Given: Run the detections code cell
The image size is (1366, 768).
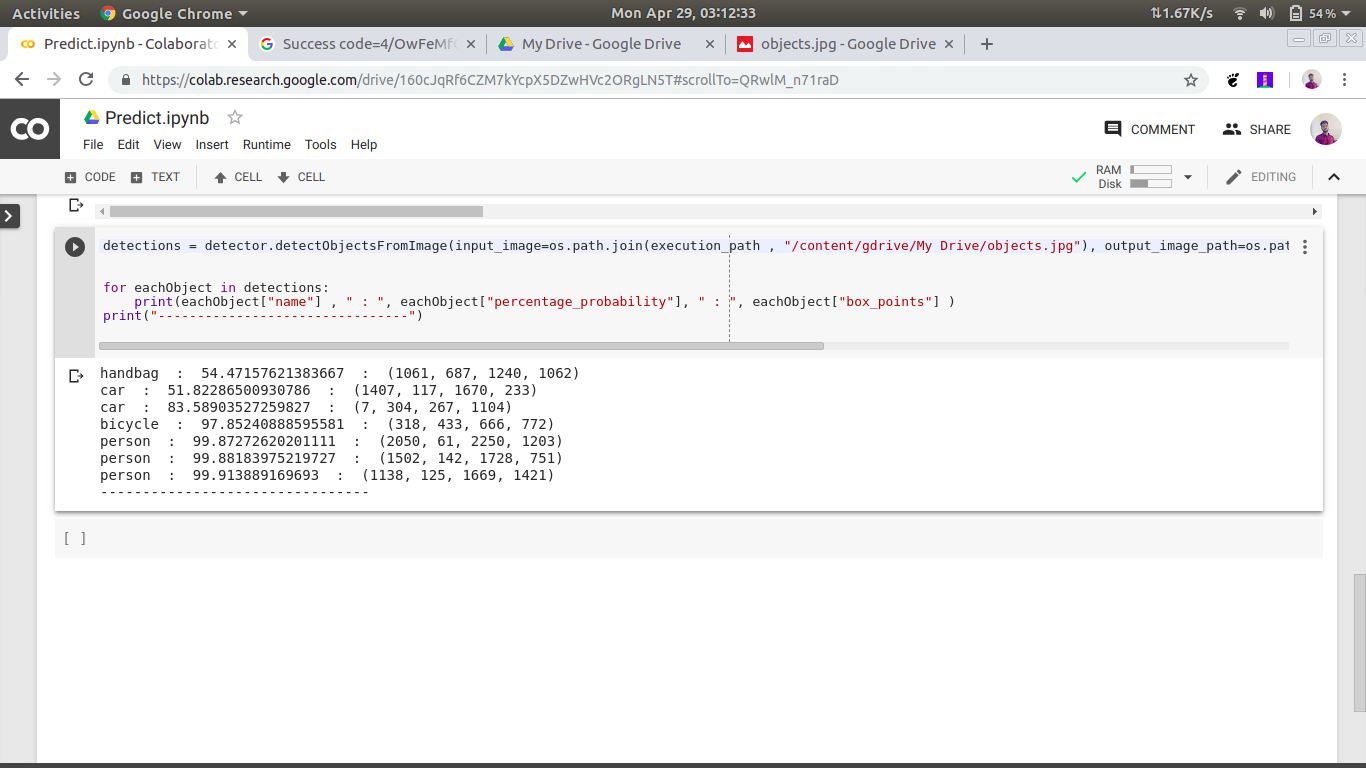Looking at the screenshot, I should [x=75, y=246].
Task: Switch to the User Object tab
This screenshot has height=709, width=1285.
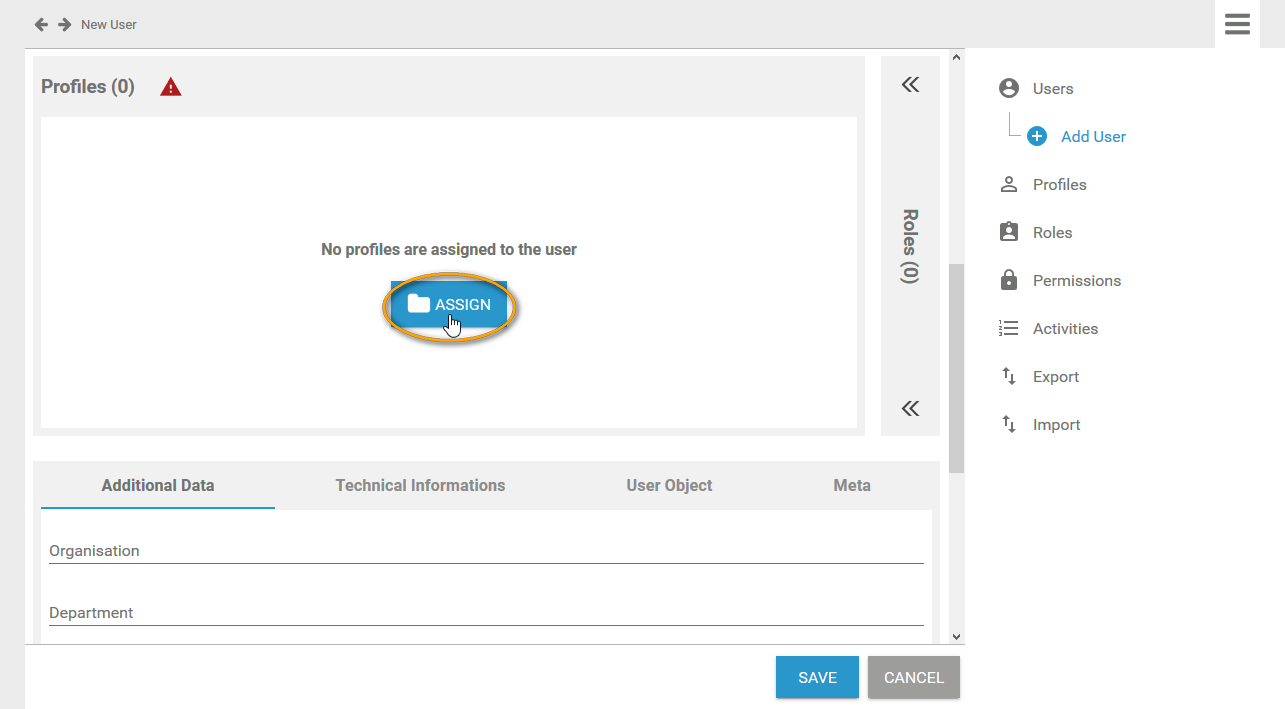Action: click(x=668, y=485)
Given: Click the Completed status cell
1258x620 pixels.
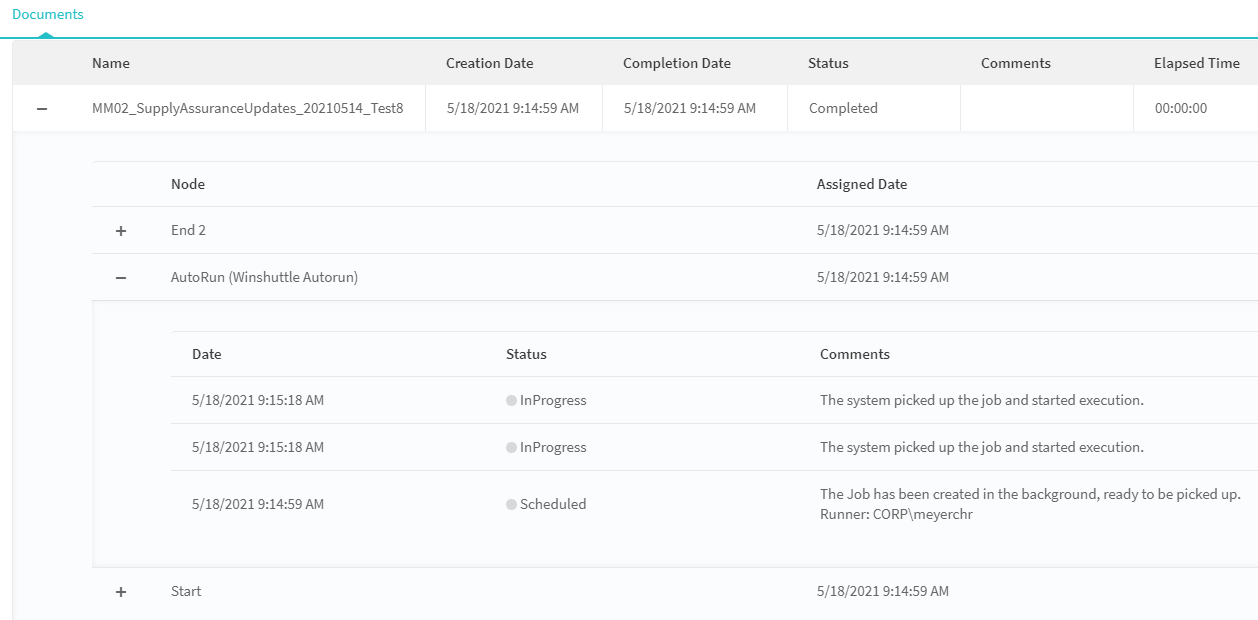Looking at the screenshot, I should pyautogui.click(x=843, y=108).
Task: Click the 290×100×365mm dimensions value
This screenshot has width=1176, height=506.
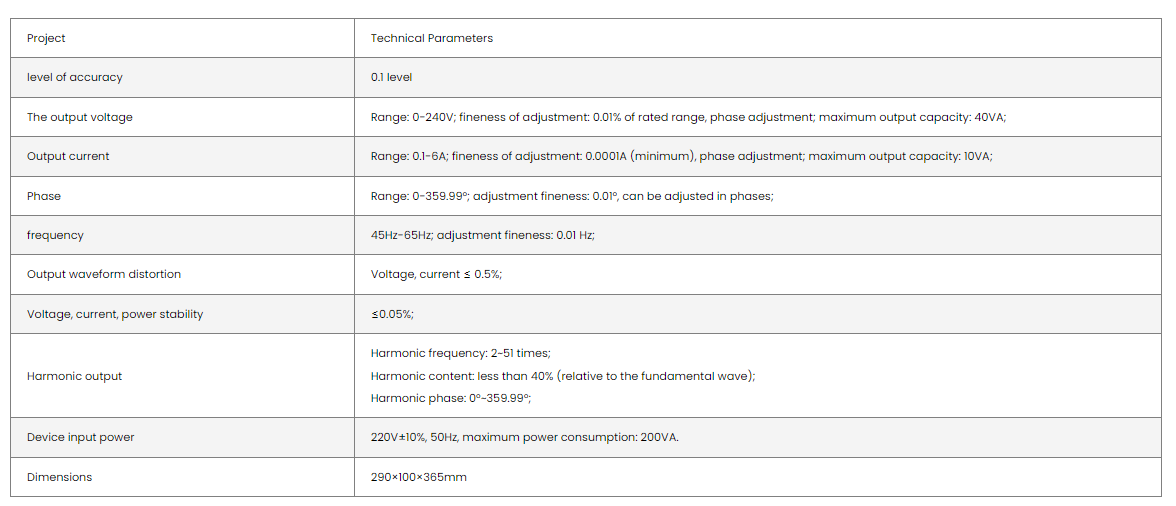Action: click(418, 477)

Exercise requirements: Please set down the records above verbatim, with each picture left out.

Your solution:
Given: Run the detections code cell
The image size is (1366, 768).
Looking at the screenshot, I should [x=75, y=246].
Task: Switch to the User Object tab
This screenshot has height=709, width=1285.
Action: click(x=668, y=485)
Given: Click the Completed status cell
1258x620 pixels.
Looking at the screenshot, I should pyautogui.click(x=843, y=108).
Task: Click the 290×100×365mm dimensions value
This screenshot has width=1176, height=506.
Action: click(418, 477)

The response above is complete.